● **Given instruction**
Pull out every line of the material below that contains the string "slider", treating uppercase and lowercase letters as different.

[Data items]
::::::::
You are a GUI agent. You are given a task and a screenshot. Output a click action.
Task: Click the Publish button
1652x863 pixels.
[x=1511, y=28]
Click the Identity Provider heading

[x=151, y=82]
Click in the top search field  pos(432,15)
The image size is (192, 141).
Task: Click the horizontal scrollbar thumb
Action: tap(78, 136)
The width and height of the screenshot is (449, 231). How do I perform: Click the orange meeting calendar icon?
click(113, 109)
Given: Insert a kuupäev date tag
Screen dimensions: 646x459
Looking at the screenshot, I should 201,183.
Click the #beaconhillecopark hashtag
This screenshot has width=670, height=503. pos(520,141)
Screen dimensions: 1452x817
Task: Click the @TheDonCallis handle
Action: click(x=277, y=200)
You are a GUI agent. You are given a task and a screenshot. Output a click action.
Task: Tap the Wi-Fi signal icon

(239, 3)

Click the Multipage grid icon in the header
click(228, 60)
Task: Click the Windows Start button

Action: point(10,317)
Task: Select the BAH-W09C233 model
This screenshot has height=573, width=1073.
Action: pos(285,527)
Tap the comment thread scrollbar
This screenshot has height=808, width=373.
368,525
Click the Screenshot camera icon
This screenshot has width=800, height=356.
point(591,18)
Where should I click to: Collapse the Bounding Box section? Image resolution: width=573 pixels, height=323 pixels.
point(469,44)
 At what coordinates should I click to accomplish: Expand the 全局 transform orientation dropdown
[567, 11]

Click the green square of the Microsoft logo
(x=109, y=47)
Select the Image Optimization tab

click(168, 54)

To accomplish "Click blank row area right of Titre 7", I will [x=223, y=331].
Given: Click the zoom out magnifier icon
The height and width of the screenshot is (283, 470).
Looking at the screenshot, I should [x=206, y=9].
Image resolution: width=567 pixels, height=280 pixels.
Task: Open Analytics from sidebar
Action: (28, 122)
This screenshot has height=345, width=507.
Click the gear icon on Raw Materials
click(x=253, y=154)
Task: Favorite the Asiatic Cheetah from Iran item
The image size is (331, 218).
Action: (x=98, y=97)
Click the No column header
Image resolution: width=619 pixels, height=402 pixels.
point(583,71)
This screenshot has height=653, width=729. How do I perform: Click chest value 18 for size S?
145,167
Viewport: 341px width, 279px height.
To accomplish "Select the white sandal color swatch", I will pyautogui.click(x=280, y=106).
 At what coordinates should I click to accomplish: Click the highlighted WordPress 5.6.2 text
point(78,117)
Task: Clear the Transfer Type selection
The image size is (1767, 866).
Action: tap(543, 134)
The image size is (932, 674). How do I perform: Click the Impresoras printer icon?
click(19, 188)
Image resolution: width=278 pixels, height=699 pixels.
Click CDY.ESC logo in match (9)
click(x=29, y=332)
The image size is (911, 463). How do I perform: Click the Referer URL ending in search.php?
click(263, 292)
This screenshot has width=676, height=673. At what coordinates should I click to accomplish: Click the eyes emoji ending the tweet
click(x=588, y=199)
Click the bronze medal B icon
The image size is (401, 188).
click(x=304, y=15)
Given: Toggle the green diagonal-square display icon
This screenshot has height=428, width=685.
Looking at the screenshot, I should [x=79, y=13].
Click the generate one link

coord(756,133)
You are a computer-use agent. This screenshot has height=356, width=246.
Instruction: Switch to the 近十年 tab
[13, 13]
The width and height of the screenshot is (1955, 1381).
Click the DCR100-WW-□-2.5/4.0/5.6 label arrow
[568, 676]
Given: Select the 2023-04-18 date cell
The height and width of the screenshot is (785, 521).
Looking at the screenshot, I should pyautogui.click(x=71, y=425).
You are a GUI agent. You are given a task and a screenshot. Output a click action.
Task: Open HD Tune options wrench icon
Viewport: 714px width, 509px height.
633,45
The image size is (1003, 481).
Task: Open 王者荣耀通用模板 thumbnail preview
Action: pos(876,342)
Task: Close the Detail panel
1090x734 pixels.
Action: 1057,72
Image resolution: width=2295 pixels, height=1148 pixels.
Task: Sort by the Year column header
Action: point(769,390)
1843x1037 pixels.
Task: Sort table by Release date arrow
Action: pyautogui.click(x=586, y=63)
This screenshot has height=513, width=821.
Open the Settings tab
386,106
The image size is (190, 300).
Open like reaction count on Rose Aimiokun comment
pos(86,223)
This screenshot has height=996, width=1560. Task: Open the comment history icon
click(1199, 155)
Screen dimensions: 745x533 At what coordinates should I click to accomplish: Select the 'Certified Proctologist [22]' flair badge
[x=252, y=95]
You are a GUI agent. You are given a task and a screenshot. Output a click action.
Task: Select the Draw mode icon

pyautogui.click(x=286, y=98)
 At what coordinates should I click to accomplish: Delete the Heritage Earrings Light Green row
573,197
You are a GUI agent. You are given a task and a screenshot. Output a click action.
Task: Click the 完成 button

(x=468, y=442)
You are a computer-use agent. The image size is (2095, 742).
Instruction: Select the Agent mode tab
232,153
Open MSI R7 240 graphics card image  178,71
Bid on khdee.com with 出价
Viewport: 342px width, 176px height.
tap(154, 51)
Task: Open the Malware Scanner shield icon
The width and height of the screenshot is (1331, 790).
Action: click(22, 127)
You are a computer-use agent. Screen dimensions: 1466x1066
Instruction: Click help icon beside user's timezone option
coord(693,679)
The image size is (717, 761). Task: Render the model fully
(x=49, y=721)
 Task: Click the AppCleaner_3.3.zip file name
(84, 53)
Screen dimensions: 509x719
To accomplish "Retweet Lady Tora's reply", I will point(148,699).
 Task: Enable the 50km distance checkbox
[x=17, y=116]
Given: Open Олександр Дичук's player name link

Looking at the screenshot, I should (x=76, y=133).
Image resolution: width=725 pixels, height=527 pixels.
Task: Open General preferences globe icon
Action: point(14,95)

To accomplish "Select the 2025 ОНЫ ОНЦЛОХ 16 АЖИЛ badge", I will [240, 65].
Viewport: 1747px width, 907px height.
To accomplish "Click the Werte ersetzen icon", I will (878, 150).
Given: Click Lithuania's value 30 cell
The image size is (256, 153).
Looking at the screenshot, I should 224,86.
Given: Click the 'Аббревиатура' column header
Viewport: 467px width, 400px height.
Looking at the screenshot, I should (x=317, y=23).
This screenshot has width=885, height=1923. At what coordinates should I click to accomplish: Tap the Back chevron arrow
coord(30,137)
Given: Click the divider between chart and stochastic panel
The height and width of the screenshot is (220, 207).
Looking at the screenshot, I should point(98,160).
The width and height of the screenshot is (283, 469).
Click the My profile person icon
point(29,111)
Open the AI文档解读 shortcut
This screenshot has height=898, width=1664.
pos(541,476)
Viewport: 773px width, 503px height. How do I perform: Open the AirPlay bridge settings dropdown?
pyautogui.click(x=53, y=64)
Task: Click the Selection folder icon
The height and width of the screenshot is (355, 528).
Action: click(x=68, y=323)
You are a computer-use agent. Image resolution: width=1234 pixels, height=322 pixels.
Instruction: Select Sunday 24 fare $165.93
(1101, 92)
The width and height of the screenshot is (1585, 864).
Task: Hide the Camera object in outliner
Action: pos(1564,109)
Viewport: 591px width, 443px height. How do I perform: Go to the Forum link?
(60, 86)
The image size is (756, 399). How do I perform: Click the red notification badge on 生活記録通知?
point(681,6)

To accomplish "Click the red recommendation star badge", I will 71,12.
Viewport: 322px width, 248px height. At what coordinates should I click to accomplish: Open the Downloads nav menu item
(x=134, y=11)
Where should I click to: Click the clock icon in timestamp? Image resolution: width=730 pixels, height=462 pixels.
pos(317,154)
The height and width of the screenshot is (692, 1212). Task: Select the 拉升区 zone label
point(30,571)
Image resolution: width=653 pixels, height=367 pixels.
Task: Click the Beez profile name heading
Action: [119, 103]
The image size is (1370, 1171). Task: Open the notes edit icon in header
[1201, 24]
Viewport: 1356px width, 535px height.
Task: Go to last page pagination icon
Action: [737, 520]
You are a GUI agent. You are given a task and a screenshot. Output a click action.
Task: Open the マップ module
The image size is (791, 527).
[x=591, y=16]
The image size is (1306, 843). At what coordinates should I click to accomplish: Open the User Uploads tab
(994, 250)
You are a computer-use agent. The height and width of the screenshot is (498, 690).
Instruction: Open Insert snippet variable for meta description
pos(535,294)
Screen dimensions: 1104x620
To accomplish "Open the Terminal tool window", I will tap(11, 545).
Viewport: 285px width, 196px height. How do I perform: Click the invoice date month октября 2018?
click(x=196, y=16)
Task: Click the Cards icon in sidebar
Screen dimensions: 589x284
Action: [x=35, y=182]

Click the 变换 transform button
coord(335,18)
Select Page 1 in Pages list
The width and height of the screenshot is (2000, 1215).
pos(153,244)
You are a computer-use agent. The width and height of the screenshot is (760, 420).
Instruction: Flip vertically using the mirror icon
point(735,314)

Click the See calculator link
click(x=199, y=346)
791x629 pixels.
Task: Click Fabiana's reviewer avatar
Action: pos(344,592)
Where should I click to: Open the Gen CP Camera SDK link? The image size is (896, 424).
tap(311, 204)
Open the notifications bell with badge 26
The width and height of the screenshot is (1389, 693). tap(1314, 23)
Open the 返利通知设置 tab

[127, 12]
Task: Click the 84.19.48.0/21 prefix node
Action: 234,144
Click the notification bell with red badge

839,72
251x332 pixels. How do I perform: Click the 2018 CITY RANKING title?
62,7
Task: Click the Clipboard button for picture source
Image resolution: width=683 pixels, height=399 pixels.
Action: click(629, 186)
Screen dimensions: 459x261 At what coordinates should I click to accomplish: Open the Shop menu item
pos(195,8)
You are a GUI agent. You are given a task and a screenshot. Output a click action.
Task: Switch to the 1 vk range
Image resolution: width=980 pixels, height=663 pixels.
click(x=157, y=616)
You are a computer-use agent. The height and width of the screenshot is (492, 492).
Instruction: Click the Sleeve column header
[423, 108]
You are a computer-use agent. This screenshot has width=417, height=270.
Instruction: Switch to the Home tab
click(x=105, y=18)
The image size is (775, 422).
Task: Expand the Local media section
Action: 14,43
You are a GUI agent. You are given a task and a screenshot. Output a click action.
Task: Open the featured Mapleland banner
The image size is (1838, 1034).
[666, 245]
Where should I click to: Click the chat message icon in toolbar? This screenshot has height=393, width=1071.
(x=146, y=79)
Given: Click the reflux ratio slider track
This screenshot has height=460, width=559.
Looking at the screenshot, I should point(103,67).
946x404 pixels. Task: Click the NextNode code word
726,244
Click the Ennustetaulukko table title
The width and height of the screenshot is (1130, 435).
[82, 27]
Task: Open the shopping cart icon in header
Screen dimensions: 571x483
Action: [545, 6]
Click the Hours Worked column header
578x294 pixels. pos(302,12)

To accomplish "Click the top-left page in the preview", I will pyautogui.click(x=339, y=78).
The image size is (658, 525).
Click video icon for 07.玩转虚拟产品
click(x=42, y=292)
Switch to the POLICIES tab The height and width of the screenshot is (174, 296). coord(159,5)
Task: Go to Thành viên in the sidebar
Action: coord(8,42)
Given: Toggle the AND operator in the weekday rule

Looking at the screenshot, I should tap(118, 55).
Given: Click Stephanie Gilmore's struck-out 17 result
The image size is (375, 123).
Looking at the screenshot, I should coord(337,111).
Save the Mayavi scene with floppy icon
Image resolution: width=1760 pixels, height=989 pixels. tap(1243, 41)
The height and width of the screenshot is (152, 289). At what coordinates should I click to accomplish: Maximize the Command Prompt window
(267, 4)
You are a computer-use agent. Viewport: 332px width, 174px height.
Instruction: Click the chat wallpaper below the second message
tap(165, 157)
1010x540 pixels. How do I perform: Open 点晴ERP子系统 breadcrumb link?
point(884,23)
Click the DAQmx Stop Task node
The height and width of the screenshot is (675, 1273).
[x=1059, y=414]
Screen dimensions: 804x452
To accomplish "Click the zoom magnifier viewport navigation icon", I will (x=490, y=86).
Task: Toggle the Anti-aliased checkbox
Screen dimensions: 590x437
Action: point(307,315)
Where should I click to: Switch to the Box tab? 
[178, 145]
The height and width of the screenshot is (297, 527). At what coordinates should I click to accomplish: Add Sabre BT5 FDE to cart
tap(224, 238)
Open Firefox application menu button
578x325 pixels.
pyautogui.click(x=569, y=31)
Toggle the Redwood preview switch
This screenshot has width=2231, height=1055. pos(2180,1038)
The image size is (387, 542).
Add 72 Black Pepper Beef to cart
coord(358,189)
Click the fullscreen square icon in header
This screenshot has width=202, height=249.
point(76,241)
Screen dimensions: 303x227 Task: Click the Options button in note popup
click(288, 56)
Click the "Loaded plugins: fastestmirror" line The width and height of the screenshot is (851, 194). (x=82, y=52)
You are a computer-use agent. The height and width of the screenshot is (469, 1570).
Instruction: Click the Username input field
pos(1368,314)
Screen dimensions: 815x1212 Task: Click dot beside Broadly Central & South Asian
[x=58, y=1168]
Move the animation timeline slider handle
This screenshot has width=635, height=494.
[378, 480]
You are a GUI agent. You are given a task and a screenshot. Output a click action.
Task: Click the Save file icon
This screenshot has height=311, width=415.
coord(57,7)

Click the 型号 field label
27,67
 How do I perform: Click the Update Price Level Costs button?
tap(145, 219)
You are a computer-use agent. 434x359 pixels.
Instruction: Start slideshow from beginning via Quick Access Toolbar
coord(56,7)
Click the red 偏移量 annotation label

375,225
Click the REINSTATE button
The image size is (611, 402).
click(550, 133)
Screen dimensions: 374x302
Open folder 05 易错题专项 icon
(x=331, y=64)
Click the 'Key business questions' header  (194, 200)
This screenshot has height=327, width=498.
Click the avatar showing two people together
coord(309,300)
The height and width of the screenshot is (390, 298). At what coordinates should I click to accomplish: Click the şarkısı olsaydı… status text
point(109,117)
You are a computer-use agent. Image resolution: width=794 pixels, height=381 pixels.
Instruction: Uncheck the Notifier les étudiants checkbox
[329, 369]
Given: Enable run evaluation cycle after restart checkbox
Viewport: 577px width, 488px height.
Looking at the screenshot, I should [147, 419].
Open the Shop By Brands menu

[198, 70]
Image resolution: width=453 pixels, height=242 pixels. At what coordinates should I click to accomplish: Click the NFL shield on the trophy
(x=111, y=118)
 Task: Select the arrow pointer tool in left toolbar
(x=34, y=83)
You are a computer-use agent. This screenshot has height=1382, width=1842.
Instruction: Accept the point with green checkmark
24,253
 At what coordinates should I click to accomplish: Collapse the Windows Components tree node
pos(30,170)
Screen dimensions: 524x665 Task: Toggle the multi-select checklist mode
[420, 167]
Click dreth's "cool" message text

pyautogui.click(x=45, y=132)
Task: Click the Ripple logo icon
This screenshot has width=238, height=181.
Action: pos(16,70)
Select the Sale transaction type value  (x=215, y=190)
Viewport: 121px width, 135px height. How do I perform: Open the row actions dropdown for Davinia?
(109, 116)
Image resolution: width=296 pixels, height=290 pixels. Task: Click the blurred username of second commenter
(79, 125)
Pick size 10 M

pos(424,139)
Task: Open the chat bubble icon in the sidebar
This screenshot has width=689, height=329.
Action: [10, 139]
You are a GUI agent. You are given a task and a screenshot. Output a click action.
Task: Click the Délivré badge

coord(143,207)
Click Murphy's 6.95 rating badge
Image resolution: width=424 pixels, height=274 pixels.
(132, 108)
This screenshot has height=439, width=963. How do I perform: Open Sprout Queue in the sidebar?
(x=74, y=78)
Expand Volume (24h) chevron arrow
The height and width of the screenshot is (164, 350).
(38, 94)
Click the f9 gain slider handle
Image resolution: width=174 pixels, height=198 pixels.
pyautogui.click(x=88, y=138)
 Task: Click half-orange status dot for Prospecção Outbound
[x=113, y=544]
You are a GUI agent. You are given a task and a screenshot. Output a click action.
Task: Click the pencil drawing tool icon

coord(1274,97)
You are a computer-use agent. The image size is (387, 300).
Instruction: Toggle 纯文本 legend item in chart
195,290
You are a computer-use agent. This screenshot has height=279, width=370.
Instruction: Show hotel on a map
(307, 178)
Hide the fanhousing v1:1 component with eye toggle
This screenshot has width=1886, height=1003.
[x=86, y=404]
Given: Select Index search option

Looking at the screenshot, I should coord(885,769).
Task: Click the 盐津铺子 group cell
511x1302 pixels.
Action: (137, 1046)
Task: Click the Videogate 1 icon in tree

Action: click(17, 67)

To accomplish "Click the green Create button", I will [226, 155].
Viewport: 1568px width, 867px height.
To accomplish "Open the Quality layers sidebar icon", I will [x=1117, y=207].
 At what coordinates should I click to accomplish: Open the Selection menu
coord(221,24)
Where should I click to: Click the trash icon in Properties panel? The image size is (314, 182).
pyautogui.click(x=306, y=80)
::::::::
● **Full response**
Given: Click the reflux ratio slider track
Move the animation timeline slider handle
Click the f9 gain slider handle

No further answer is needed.